Hybridization of potential germplasm to create genetic variation for identification of superior cross combinations in bread wheat (Triticum aestivum)

NIRDESH KUMAR  CHAUDHARY; LOKESH KUMAR  GANGWAR; SHIVA  MOHAN; RAJ  KUMAR; VIVEK  KUMAR; PREMNATH  EDHIGALLA

doi:10.56093/ijas.v95i2.156570

Authors

NIRDESH KUMAR CHAUDHARY Raja Balwant Singh College, Agra, Uttar Pradesh
LOKESH KUMAR GANGWAR Sardar Vallabhbhai Patel University of Agriculture and Technology, Meerut, Uttar Pradesh
SHIVA MOHAN Invertis University, Bareilly, Uttar Pradesh
RAJ KUMAR Sardar Vallabhbhai Patel University of Agriculture and Technology, Meerut, Uttar Pradesh
VIVEK KUMAR Sardar Vallabhbhai Patel University of Agriculture and Technology, Meerut, Uttar Pradesh
PREMNATH EDHIGALLA Sardar Vallabhbhai Patel University of Agriculture and Technology, Meerut, India

https://doi.org/10.56093/ijas.v95i2.156570

Keywords:

Bread wheat, Combining ability, Diallele, Heterosis

Abstract

A systematic hybridization was made for inducing genetic variation to produce high yielding genotypes with a high degree of heterosis and combining ability. The present study was carried out at during winter (rabi) season 2020–21 and 2021–22 at Crop Research Centre, Sardar Vallabhbhai Patel University of Agriculture and Technology, Meerut, Uttar Pradesh to identify superior genotypes with strong general combining ability (GCA) and crosses with the potential to significantly enhance wheat (Triticum aestivum L.) yields in the future. The experiment was conducted with 10 parents to produce 45 hybrids using half diallele mating design, while evaluation of the same 10 parents and 45 hybrids using randomized complete block design (RCBD) with 3 replications, grown under normal conditions. Analysis of variance revealed that both sources of variation i.e. GCA and specific combining ability (SCA), were significant with regard to all the studied traits. Boxplot revealed that hybridization creates sufficient genetic variation for all the traits. Based on the magnitude of GCA effects, genotypes NW 5054, UP 262, and HD 2285 have been observed as significant combiners for the trait grain yield/plant. Estimates of SCA and per se performance, cross K 9162 × WR 544 followed by UP 262 × HD 3086, UP 262 × WR 544, HD 2285 × PBW 226, and DBW 187 × NW 5054, were the best significant specific combiners for grain yield/plant. The best heterosis crosses were UP 262 × HD 3086, K 9162 × WR 544, UP 262 × HD 2285, UP 262 × WR 544, HD 2285 × PBW 226, and DBW 187 × NW 5054, which exhibited superior heterosis over both better and mid parents for grain yield per plant. These parents and hybrids can be used further for crop improvement.

■ Dataset entries:
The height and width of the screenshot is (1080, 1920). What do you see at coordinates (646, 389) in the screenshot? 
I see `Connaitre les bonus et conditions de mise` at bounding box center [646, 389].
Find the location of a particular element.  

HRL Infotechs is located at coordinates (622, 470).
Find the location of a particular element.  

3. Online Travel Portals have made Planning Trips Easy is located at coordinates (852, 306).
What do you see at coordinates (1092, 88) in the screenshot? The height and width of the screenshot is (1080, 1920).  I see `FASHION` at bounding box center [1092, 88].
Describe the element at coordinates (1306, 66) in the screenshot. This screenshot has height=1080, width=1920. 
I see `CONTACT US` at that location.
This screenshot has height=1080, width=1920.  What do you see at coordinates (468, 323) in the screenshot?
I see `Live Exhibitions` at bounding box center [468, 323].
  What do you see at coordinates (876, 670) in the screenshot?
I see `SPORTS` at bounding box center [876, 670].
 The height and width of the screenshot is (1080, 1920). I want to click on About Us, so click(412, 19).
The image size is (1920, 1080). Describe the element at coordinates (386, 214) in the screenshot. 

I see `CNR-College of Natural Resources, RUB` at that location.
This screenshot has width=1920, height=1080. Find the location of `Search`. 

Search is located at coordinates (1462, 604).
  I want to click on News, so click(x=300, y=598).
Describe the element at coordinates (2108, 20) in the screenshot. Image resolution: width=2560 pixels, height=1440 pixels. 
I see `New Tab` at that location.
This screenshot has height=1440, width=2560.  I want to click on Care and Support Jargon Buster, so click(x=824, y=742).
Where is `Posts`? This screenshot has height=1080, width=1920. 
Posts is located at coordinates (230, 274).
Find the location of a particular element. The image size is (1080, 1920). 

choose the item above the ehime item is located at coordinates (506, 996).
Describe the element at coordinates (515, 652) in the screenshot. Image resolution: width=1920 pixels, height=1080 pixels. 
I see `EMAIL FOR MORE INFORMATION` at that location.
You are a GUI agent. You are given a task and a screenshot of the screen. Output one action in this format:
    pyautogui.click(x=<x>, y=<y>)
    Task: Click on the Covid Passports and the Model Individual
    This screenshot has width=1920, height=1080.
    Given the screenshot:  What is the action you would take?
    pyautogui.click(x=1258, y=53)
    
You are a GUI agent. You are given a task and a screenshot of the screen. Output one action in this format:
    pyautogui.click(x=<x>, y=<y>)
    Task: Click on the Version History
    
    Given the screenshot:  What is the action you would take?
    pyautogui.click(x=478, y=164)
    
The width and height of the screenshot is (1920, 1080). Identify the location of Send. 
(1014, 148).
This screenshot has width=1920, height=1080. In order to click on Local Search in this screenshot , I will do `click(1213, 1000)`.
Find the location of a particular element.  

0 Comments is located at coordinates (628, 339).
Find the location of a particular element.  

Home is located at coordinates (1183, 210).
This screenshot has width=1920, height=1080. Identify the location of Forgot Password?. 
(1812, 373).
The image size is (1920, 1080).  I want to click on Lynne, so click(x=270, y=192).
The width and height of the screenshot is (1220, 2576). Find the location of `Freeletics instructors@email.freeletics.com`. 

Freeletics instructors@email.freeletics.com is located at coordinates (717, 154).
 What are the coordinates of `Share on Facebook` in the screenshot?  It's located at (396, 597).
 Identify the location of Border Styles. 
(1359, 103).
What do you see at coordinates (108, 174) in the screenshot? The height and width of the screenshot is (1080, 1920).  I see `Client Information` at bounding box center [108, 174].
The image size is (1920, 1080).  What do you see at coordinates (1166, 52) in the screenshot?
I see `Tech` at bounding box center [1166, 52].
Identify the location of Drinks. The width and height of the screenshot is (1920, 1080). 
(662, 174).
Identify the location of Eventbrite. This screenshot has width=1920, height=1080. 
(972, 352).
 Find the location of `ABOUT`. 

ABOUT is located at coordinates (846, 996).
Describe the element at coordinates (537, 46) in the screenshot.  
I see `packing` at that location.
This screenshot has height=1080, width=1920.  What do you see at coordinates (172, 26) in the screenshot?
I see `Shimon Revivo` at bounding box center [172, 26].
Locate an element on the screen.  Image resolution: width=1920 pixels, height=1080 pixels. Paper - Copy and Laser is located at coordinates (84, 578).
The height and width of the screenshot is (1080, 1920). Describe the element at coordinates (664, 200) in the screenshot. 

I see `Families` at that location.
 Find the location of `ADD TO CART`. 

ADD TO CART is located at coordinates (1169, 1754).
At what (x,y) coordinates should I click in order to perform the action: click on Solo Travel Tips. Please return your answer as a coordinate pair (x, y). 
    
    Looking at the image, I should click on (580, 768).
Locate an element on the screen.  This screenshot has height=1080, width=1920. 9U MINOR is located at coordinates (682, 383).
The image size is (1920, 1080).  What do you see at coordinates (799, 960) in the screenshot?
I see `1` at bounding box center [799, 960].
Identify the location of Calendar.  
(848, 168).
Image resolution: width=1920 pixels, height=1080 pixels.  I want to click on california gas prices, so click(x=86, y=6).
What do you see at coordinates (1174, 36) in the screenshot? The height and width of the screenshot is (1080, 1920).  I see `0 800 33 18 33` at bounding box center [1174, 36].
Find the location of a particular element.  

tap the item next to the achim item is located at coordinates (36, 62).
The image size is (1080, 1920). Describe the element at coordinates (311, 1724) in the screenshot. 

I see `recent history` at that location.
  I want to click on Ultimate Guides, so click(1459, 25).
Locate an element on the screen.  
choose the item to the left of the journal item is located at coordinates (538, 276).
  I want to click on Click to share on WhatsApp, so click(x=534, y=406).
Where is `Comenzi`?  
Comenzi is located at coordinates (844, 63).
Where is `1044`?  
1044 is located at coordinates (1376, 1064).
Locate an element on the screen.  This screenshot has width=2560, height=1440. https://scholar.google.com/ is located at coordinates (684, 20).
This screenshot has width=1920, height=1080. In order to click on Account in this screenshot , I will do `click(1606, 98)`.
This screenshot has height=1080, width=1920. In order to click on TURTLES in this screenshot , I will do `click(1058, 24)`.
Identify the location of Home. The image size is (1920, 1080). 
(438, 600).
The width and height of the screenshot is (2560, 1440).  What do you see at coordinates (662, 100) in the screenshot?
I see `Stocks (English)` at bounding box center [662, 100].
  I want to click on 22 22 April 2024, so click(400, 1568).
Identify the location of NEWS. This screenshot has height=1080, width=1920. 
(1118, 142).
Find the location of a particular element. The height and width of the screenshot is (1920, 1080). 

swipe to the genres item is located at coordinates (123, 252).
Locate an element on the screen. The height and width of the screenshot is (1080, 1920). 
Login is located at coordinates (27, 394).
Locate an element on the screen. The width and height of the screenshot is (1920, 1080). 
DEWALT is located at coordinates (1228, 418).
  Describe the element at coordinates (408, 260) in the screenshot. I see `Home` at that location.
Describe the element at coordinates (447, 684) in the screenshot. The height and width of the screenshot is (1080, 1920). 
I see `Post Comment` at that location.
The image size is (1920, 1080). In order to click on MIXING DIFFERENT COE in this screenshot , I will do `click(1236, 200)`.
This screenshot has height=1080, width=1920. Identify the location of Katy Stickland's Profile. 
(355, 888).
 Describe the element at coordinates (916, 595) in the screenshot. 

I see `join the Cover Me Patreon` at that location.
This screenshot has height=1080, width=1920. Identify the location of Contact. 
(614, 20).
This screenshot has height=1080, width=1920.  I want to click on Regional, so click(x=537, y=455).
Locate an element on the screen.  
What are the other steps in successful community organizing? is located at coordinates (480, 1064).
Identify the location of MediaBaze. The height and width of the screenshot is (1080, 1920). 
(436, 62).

■ Work instruction 1: In the wheat hybridization abstract, how many hybrids were produced from the 10 parents?
■ Work instruction 2: Carry on the wheat hybridization abstract, picking up right after its final sentence.
The rows are separate material, unconnected to the wheat hybridization abstract.

■ Response 1: 45 hybrids.

■ Response 2:
Downloads

Download data is not yet available.

References

Abas S A, Abod N M and Al-Hamed Z A. 2018. Heterosis, combining ability and some genetic parameters in wheat using half diallel mating design. Journal of Plant Production, Mansoura University 9(1): 1–5.

Ahmad I, Mahmood N, Khaliq I and Khan N. 2016. Genetic analysis for five important morphological attributes in wheat (Triticum aestivum L.). Journal of Animal and Plant Sciences 26(3): 725–30.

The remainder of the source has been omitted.